Here follows a very brief and necessarily incomplete synopsis:
The story is told in the first person by an unnamed narrator/protagonist - a hyper-intelligent, beautiful man who, as the result of a great string of circumstances, is a drug-addled pornographer at the time of the fire that nearly kills him. Though he survives his accident (quite against his preference at the time), the narrator is left severely disfigured with nothing but a fantastically thorough plan to commit suicide pulling him through his grueling recovery.
Enter Marianne Engel, a beautiful sculptress of gargoyles and grotesques undergoing temporary treatment at the hospital's psych ward. She comes to the narrator's room and informs him that she was a nun 700 years before in medieval Germany, and that he was the love of her life, a mercenary whom she'd helped heal from burns received in battle. The narrator thinks she's crazy (really, why wouldn't he), but something about her draws him and he begins to look forward to her visits.
Over the course of these visits, which become increasingly important to the narrator, Marianne Engel tells him stories - beautiful stories of doomed lovers intertwined with their own history and readings of Dante's Inferno. Although the narrator's logic never fully accepts these stories and their history as being factual, he does come to believe that she believes them, and this is enough for him.

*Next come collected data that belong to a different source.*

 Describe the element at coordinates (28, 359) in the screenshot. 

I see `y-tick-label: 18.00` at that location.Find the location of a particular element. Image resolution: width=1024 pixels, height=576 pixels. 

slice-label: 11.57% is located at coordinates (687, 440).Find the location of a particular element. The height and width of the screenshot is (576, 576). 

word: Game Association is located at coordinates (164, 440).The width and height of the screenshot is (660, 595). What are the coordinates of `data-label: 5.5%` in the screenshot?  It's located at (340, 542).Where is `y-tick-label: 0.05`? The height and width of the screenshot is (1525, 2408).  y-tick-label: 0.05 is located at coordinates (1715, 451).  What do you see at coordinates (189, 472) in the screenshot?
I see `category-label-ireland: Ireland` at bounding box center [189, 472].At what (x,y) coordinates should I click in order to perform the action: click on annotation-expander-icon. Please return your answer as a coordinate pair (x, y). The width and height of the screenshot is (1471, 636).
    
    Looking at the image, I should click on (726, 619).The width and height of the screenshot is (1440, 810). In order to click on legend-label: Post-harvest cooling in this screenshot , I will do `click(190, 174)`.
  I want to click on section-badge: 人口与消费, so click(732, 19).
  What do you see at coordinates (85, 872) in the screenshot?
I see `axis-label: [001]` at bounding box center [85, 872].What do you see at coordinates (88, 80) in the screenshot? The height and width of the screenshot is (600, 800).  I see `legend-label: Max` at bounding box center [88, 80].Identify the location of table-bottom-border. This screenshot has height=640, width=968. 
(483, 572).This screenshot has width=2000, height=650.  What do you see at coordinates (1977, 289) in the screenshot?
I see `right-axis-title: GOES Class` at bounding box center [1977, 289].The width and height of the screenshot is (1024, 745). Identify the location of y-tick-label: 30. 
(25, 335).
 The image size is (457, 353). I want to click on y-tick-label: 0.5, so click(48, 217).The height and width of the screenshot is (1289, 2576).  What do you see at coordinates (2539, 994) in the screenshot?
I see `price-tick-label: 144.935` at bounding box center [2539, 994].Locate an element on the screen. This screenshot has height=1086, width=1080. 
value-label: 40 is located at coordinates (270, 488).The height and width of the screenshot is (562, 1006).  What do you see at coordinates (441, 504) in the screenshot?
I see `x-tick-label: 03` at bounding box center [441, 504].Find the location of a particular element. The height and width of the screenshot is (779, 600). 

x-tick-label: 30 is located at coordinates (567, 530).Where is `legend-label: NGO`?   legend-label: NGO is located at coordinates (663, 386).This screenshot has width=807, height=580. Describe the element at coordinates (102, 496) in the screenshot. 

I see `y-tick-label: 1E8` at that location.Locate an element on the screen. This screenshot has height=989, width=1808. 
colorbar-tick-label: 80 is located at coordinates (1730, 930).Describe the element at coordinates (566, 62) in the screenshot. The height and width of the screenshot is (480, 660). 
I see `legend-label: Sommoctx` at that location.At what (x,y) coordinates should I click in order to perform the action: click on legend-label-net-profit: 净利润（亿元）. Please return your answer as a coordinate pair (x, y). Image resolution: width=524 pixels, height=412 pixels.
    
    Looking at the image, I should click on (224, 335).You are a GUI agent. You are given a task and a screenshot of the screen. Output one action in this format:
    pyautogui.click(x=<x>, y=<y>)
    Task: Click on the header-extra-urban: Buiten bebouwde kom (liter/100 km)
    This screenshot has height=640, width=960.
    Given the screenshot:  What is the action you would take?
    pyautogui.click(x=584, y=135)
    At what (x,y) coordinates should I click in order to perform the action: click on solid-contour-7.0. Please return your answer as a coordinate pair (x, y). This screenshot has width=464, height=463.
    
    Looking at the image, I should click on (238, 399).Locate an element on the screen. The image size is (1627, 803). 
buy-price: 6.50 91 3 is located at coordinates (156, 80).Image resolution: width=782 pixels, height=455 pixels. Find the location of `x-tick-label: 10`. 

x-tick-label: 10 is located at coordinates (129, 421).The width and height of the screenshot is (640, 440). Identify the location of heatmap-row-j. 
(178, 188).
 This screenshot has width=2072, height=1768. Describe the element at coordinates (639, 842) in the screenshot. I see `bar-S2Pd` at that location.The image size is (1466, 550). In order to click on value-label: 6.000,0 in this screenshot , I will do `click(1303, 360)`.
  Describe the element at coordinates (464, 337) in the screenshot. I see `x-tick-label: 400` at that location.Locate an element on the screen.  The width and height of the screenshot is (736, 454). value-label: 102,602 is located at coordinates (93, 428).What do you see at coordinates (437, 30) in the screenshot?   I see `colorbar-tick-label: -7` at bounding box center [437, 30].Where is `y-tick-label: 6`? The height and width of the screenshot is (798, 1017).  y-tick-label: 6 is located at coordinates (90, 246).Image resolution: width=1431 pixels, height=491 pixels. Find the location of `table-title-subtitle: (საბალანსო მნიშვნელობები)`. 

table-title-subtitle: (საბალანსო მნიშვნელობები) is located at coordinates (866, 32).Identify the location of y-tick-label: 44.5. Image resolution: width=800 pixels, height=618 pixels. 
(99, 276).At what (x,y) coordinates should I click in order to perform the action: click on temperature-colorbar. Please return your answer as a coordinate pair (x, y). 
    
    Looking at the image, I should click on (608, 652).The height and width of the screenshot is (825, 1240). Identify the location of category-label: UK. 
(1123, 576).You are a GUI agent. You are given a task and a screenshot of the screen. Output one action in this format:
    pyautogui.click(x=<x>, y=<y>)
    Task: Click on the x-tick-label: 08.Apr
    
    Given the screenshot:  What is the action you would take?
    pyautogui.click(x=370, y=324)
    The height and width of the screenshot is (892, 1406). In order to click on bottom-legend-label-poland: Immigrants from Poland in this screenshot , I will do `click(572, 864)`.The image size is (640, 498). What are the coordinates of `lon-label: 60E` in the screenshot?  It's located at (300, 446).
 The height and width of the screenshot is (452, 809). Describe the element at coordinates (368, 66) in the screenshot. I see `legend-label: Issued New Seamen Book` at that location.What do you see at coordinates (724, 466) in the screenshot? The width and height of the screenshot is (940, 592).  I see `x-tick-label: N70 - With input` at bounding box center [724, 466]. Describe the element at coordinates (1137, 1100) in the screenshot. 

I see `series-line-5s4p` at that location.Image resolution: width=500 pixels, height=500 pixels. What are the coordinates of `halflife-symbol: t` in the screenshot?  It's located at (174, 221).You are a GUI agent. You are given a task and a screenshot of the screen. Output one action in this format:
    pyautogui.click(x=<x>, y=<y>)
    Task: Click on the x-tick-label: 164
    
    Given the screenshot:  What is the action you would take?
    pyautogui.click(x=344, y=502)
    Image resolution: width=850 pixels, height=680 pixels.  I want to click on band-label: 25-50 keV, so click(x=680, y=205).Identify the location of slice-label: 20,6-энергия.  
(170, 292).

When he is well enough to leave the hospital, he goes to live with her, and for a time they are happy. But Marianne Engel believes that her carvings are a penance. She receives word from God that there are only 27 left before her time on earth is finished, and the narrator, who has never loved before, must travel through his own inferno before coming to the end.
Davidson ties the threads and themes of Dante's work, Marianne's stories, the narrator's experiences and their medieval history so successfully that the narrative progresses with inexorable grace. The narrator unflinchingly relates his own emotional progression with a sardonic self-awareness that gradually mellows to simple self-awareness, as indicated by the subtle and gradual shift in narrative tone.
Implications and perceptions are presented without forced conclusions, questions of religion and faith are raised without the desperate expectation of an answer. In this way, Davidson trusts his reader more than any first-time author I've ever read. He never strives, grasps or manipulates. He simply weaves a seamless tapestry of a novel and allows the reader to see what she (or he) will.
I suspect that some will love The Gargoyle while other might just think it's neat, and I suspect that the response will depend entirely on the reader. For me, this was certainly the best first novel I've read in a very long time. It did not feel like a first novel, it felt sure and brave and inevitable. If this is the result of Davidson's first seven year effort, I will happily wait another seven for a work of equal worth.